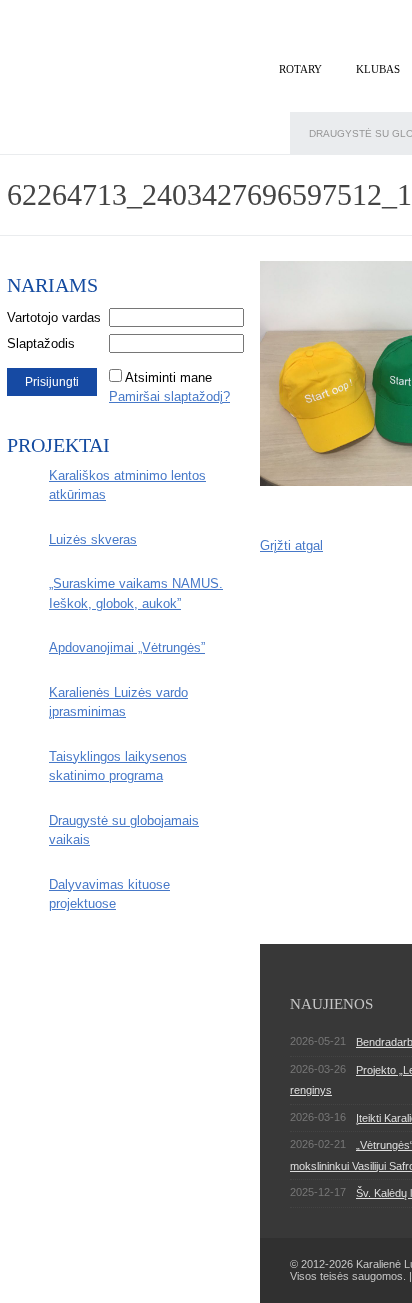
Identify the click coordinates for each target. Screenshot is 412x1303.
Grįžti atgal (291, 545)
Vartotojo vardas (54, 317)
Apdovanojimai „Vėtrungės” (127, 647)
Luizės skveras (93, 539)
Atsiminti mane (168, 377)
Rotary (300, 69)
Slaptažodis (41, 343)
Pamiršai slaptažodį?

===

Lines from the one containing "Grįžti atgal (291, 545)" through the final line of the entries above are to be output exactly; omit all others.

Grįžti atgal (291, 545)
Vartotojo vardas (54, 317)
Apdovanojimai „Vėtrungės” (127, 647)
Luizės skveras (93, 539)
Atsiminti mane (168, 377)
Rotary (300, 69)
Slaptažodis (41, 343)
Pamiršai slaptažodį?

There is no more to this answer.